Australopithecus_sediba
Human evolution is a fascinating, deeply competitive field of study. Often new findings disrupt others, pushing research out of the limelight or out of textbooks. This week stirred the pot further with several new studies popping up about early human ancestors and human interbreeding.

Today’s issue of Science has no less than five papers on Australopithecus sediba, a primitive hominin that existed around the same time early Homo species first began to appear on Earth. We reported on the initial finding of these fossils last year.

The well-preserved fossils appear to be 1.977 million years old. Their surprising age and some of their features lead some researchers, including the main researcher on each paper, Lee Berger, to believe that Au. sediba is the best candidate as an ancestor to the Homo genus. Displaying both primitive characteristics as well as more modern, human-like traits, the fossils are casting doubt on some long-standing theories about human evolution, including the notion that early human pelvises evolved in response to larger brain sizes. And there is also some new evidence suggesting that Au. sediba may have been a tool-maker.

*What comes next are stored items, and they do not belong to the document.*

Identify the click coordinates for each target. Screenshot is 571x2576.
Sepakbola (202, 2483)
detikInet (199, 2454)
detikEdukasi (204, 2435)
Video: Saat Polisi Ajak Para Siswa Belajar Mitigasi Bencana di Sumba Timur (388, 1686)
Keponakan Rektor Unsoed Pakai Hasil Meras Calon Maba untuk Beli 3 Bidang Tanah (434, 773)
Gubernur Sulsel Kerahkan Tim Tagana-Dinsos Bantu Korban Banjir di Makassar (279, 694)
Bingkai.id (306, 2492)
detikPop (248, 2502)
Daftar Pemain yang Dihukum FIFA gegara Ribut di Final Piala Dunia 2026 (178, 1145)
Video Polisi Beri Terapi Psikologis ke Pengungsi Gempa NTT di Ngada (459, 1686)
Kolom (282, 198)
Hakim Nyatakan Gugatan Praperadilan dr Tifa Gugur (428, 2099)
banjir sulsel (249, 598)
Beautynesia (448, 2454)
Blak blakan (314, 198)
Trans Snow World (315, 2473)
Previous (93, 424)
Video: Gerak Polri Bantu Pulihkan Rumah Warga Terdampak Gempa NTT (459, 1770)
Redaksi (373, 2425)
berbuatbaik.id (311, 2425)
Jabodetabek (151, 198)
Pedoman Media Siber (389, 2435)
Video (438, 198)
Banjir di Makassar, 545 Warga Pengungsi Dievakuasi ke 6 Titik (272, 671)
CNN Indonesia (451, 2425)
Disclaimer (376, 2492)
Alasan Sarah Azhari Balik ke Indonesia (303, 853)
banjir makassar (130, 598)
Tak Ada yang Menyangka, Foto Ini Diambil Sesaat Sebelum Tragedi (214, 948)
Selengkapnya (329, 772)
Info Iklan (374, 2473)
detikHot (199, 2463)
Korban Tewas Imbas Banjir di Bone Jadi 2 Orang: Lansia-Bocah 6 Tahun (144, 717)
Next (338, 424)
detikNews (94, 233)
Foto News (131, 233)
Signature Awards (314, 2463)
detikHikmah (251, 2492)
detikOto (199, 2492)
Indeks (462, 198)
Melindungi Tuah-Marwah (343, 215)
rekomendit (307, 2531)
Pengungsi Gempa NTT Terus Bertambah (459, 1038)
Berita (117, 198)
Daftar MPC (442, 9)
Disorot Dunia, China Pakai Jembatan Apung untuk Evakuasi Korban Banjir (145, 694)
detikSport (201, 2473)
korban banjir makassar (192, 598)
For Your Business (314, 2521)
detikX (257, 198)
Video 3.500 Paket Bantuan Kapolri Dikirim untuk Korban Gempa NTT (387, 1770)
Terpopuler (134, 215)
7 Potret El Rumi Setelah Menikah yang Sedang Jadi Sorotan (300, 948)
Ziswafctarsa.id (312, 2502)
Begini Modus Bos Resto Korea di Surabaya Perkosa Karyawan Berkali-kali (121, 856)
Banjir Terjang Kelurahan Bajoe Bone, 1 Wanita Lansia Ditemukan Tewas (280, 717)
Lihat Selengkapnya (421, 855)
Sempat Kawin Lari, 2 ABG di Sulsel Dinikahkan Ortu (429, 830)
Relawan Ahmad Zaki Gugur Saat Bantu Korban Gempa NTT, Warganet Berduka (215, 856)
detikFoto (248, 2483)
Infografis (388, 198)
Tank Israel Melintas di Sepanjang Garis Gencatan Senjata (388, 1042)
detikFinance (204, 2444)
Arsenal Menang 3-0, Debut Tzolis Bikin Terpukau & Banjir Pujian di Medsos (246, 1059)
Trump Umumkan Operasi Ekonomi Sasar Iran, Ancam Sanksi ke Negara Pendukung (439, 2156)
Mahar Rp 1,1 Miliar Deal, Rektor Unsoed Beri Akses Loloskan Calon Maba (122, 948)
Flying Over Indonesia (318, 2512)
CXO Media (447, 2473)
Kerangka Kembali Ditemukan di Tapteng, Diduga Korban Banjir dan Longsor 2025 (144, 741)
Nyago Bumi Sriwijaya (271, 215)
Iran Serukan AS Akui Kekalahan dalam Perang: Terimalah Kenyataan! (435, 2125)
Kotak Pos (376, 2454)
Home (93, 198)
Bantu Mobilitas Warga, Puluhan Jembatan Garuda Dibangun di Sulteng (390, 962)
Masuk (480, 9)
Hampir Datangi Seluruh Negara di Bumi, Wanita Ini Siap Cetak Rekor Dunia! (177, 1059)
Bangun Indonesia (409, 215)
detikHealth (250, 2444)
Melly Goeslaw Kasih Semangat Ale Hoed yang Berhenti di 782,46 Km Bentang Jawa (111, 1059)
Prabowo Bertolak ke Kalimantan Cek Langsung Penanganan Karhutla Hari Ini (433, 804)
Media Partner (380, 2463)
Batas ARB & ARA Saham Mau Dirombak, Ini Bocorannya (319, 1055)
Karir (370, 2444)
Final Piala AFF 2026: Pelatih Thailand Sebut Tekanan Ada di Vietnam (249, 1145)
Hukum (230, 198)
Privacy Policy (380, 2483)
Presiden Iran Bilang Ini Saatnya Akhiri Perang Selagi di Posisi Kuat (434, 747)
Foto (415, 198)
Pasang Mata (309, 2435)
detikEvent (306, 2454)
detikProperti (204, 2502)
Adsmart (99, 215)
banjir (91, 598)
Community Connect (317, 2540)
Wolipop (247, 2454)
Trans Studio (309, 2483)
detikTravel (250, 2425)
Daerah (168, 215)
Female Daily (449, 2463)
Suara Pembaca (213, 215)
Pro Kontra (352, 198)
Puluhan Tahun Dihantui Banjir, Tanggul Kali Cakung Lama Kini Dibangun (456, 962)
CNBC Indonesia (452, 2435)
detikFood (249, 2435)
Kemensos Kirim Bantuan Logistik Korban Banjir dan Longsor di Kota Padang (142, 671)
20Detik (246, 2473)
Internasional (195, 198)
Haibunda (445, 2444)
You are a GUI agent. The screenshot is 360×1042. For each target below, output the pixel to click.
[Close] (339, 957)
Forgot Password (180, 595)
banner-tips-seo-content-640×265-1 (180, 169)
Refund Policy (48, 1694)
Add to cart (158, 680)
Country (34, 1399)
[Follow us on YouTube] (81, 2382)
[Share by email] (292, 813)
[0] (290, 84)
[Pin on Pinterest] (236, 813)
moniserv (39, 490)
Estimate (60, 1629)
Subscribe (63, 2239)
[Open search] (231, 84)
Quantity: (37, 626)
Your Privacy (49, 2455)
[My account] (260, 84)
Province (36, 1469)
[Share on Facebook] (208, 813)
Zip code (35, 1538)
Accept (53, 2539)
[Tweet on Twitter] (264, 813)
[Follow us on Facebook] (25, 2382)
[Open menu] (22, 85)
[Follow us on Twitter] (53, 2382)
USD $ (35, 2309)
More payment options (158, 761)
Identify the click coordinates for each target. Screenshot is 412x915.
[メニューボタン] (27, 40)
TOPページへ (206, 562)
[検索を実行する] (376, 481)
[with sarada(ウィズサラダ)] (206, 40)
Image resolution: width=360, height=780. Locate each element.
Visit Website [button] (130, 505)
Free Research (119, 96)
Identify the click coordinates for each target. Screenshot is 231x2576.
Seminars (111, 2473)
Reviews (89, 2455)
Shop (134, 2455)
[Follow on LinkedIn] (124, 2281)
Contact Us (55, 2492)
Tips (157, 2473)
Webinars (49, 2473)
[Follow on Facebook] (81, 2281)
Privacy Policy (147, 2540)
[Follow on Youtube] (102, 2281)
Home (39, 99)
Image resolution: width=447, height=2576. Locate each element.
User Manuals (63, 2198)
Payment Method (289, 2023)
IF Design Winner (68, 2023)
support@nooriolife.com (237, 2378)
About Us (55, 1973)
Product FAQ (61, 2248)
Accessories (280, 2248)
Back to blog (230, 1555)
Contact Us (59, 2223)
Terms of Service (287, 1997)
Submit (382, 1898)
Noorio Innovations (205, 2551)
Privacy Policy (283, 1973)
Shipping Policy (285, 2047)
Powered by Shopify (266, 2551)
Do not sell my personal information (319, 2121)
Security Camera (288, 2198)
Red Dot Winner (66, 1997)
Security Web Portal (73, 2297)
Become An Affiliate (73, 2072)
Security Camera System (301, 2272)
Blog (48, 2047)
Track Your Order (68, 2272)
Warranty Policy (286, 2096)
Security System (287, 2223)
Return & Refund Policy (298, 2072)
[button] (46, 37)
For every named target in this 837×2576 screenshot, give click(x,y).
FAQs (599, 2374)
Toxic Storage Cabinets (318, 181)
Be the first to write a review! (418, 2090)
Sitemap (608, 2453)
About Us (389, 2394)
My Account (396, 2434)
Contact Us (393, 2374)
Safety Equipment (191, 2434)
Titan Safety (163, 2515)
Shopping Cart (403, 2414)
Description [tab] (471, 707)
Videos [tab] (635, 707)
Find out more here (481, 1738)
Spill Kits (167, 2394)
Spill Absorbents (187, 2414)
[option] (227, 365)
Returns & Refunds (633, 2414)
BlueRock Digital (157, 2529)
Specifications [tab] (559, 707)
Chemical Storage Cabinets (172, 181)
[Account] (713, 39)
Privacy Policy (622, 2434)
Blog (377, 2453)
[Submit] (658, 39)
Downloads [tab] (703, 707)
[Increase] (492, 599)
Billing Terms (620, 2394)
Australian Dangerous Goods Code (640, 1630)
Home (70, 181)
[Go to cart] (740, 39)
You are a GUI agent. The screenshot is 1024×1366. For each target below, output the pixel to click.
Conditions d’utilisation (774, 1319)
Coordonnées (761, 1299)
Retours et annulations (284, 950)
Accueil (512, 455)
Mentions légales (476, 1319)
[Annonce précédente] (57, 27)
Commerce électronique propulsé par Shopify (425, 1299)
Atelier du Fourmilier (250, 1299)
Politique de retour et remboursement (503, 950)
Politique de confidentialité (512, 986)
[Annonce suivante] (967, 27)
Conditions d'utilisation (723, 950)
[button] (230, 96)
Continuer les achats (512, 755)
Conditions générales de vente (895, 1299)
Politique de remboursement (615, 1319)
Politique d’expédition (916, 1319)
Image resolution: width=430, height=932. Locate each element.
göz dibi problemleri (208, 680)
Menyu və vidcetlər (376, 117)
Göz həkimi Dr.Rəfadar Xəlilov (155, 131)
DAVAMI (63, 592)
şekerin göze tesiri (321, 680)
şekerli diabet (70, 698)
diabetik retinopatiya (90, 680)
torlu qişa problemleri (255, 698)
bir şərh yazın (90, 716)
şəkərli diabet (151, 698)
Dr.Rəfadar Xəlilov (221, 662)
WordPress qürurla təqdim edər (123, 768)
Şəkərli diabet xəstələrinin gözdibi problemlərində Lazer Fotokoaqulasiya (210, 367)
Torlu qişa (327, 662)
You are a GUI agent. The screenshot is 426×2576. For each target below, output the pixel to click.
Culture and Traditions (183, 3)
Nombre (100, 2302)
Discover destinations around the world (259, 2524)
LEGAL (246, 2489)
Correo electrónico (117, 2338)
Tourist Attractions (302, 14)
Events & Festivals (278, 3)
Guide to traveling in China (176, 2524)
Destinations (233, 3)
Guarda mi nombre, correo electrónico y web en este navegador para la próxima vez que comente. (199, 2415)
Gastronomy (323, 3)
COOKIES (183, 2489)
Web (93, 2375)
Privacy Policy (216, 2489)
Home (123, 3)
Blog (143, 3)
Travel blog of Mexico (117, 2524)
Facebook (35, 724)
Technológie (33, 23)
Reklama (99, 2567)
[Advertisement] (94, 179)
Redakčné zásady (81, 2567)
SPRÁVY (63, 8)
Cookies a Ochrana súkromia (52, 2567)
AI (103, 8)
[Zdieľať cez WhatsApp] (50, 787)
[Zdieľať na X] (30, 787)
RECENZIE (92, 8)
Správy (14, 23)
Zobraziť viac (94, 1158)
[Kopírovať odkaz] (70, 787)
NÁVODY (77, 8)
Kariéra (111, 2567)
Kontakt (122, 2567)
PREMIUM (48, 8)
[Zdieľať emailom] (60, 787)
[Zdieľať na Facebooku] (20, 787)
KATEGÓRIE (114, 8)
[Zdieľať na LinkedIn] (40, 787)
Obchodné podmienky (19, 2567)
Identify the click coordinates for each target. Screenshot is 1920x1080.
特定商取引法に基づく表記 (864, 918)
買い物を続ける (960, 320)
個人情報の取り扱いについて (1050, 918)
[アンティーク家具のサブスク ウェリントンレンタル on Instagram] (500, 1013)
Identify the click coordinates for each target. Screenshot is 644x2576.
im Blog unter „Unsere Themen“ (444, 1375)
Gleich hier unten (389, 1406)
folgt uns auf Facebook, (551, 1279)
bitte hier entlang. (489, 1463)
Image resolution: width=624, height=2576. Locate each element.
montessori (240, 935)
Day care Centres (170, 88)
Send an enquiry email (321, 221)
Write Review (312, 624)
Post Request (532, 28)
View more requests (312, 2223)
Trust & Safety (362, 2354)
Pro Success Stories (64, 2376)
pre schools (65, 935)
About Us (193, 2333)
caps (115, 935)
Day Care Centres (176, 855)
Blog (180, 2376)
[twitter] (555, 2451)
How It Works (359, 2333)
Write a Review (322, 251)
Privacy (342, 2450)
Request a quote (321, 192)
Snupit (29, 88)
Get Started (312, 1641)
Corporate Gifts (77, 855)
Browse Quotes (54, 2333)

New Scientist reports that these fossils could be the halfway point between apes and modern humans and the New York Times writes that:

Dr. Berger’s claim, if accepted, would radically redraw the present version of the human family tree, placing the new fossils in the center. The new species, in his view, should dislodge Homo habilis… as the most likely bridge between the australopithecenes and the human lineage.




Earlier in the week, the Proceedings of the National Academy of Sciences published a paper claiming that anatomically modern humans interbred with more archaic hominin forms while in Africa.

Like the recent study comparisons between the Neanderthal and human genomes, this current study looked at DNA. Unlike those previous studies, the authors of the current paper didn’t have the luxury of other ancient genomes.

"Our work is different from the research that led to the breakthroughs in Neanderthal genetics," explains lead author Michael Hammer of the University of Arizona. "We couldn't look directly for ancient DNA that is 40,000 years old and make a direct comparison."

To get past this hindrance, Hammer's team followed a computational and statistical approach. "Instead, we looked at DNA from modern humans belonging to African populations and searched for unusual regions in the genome."

Nature News describes how the researchers looked at two tribes whose ancestry never left Africa--

meaning they would have avoided the genetic bottleneck effect that usually occurs with migration. This means the groups show particularly high genetic diversity, which makes their genomes more likely to have retained evidence of ancient genetic mixing.




“It could be that this represents what's left of a more extensive archaic genetic content today,” Hammer continues. “Many of the sequences we looked for would be expected to be lost over time. Unless they provide a distinct evolutionary advantage, there is nothing keeping them in the population and they drift out.”

"We think there were probably thousands of interbreeding events," Hammer said. "It happened relatively extensively and regularly."

Could this early interbreeding have led to the genetic similarities between humans and Neanderthals? Another new paper hints at that, according to Science News:

New mitochondrial DNA analyses indicate that Neandertals didn’t occasionally interbreed with Stone Age humans… If nuclear DNA lines leading to Neandertals and Europeans are older than corresponding mitochondrial DNA lines, then a long period of shared ancestry could explain why Neandertals and today’s Europeans share some nuclear DNA, the researchers propose online August 24 in the American Journal of Physical Anthropology.